Regime soldiers called owners of all transport companies in Aunglan to a meeting where they ordered them to send vehicles and drivers to their bases when they asked to use them, the transport company owner said.
“We heard they will abduct more people in Aunglan,” a resident of the town told The Irrawaddy.
According to the spokesperson of the Aunglan resistance force, the military junta aims to round up 250 young men in Aunglan for the second batch of conscripts. Sources in Aunglan say 80 young men have been sent to Magwe for training, but junta officials said they want 250 for the second batch.
Most ward administrators are reluctant to participate in the military’s recruiting drive because they face assassination by local People’s Defense Forces if they do, sources in Aunglan said.

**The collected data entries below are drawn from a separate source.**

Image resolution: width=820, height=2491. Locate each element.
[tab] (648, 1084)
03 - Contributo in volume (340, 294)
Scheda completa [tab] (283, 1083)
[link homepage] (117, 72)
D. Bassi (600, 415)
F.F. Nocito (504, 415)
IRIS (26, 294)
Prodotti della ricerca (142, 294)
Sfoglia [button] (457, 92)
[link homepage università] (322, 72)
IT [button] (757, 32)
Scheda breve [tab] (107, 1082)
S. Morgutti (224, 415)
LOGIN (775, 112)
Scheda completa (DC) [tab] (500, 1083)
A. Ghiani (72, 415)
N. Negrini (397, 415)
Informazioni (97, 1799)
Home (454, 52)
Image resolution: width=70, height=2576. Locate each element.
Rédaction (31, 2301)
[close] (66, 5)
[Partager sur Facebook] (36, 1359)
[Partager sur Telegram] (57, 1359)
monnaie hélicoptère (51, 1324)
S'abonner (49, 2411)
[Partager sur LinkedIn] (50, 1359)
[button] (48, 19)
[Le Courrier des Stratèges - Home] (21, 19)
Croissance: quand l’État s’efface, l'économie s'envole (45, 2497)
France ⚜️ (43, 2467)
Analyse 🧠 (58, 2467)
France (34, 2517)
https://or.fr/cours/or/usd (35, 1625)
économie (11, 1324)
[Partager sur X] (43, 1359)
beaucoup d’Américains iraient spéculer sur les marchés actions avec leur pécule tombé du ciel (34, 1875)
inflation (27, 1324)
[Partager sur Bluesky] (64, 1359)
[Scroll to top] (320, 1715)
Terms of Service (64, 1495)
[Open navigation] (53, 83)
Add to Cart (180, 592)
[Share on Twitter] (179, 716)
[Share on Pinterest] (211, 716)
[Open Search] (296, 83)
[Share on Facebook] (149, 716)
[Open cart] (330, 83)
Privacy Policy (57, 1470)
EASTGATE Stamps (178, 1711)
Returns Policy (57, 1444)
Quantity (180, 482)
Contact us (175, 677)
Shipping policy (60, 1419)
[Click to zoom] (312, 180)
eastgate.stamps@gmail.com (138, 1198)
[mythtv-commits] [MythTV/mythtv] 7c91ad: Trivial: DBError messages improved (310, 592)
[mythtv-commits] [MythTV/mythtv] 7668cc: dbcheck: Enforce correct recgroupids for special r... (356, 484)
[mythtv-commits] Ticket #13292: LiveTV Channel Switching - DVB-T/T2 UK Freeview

Potential recruits whose names were on the list for the second batch of conscripts escaped before the random draw was held to determine who on the lists would be selected because some ward administrators delayed the process, the spokesperson for the resistance force said.
“Most residents of the town do not go outside their homes now. Some people joined the local resistance forces … I want to tell Aunglan residents that we won’t leave them alone,” the spokesperson added.
The junta began basic training for conscripts at military bases and training schools across the country in April with an initial batch of 5,000 young men.